Print

Print


Hello Scott,
I would be curious to hear more from what you expect from OpenRefine in 
that case. I know OpenRefine is powerful for many things but I can't get 
it for the current case, can you expand ?

Thanks
----
Sylvain Machefert - Bordeaux, France
Web services librarian - http://geobib.fr/en

Le 22/11/2014 19:44, scott bacon a écrit :
> Erica,
>
> You may find what you need from OpenRefine: http://openrefine.org/
>
>
>
> On Fri, Nov 21, 2014 at 5:15 PM, Erica FINDLEY <[log in to unmask]> wrote:
>
>> Greetings,
>>
>> I am working on a project to digitize concert programs. These are the type
>> of programs you get when attending a musical concert that list performers
>> and details about the concert.
>>
>> Since these items are text heavy we have decided to use OCR software to
>> output a text file that will enable full text searching in our platform.
>>
>> These text files are for the most part accurate, but often have unnecessary
>> line breaks and pockets of extra characters and/or incorrect
>> capitalization. I would like to pretty them up a little bit if possible.
>>
>> I am wondering if there is a script I can use on multiple files to clean
>> these type of things up.
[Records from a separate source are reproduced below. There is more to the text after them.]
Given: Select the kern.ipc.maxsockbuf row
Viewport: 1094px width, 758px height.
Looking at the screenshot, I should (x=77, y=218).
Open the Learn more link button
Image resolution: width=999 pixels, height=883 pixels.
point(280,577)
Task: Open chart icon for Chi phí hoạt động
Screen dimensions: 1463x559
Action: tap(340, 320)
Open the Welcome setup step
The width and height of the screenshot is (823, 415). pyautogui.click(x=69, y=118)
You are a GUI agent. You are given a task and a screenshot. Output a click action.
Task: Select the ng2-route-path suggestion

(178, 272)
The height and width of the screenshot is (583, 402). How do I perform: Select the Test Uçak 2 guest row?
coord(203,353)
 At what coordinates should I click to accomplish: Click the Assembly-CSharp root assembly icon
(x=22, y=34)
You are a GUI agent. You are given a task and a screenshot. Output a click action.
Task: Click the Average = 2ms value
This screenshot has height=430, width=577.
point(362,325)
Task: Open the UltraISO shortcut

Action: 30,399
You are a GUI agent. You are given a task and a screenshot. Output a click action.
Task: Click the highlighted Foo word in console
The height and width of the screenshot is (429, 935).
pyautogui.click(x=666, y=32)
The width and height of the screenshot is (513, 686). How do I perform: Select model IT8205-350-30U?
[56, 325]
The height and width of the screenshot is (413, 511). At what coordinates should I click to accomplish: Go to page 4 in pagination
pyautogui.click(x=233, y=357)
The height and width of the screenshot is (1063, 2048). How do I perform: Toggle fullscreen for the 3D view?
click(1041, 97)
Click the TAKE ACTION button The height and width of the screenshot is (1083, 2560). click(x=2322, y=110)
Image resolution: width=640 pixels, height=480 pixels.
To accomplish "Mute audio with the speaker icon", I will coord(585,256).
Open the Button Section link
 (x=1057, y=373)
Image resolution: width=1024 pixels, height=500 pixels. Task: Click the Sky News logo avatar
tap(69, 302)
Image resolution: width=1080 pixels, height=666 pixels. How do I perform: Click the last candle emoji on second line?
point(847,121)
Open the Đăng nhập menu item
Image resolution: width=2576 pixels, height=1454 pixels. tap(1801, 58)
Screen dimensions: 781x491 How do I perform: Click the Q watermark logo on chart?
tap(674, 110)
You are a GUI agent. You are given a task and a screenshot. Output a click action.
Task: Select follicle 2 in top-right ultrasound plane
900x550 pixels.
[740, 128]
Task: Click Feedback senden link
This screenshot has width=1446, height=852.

I don't want to have the digitization staff
>> manually edit each text file or have to open each one to run a macro in a
>> text editor.
>>
>> I have been searching online and so far haven't found anything that will
>> work for my situation.
>>
>> thanks in advance,
>>
>> *Erica Findley*
>> Cataloging/Metadata Librarian
>> Multnomah County Library
>> Phone: 503.988.5466
>> [log in to unmask]
>> www.multcolib.org
>>